Well-known scholar Antony Flew was the first, saying he had to go "where the evidence [led]." Evolutionary theory, he concluded, has no reasonable explanation for the origin of life. When I met with Flew in Oxford, he told me that while he had not come to believe in the biblical God, he had concluded that atheism is not logically sustainable.

More recently, A. N. Wilson, once thought to be the next C. S. Lewis who then renounced his faith and spent years mocking Christianity, returned to faith. The reason, he said in an interview with New Statesman, was that atheists "are missing out on some very basic experiences of life." Listening to Bach and reading the works of religious authors, he realized that their worldview or "perception of life was deeper, wiser, and more rounded than my own."

He noticed that the people who insist we are "simply anthropoid apes" cannot account for things as basic as language, love, and music. That, along with the "even stronger argument" of how the "Christian faith transforms individual lives," convinced Wilson that "the religion of the incarnation … is simply true."

Likewise, Matthew Parris, another well-known British atheist, made the mistake of visiting Christian aid workers in Malawi, where he saw the power of the gospel transforming them and others. Concerned with what he saw, he wrote that it "confounds my ideological beliefs, stubbornly refuses to fit my worldview, and has embarrassed my growing belief that there is no God." While Parris is unwilling to follow where his observations lead, he is obviously wrestling with how Christianity makes better sense of the world than other worldviews.

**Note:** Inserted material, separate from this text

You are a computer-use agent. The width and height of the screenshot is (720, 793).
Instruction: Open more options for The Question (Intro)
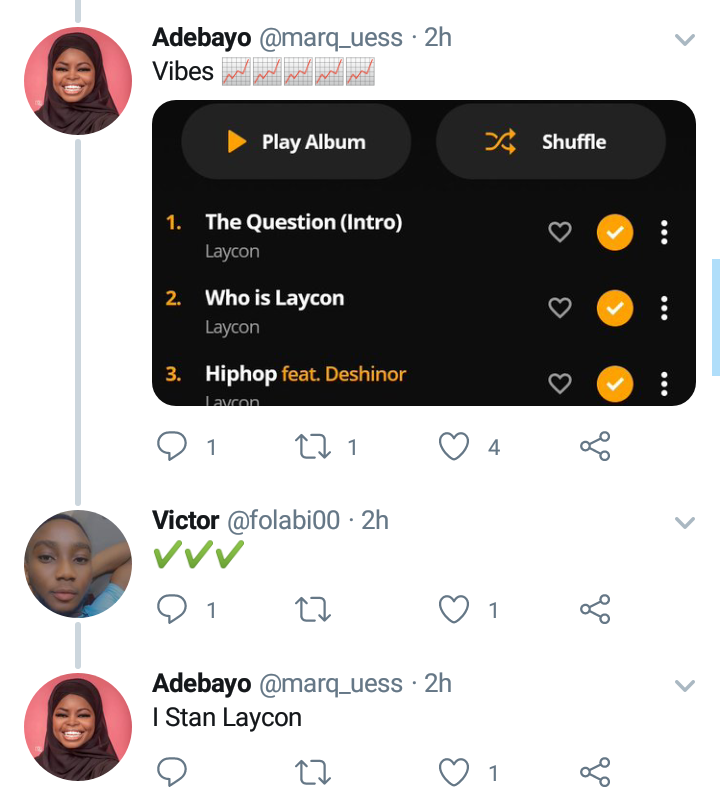[664, 233]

Saturday, November 14, 2009

Prolegomena

Exhortation of the mind to the contemplation of God. – It casts aside cares, and excludes all thoughts save that of God, that it may seek Him. Man was created to see God. Man by sin lost the blessedness for which he was made, and found the misery for which he was not made. He did not keep this good when he could keep it easily. Without God it is ill with us. Our labors and attempts are in vain without God. Man cannot seek God, unless God himself teaches him; nor find him, unless he reveals himself. God created man in his image, that he might be mindful of him, think of him, and love him. The believer does not seek to understand, that he may believe, but he believes that he may understand: for unless he believed he would not understand.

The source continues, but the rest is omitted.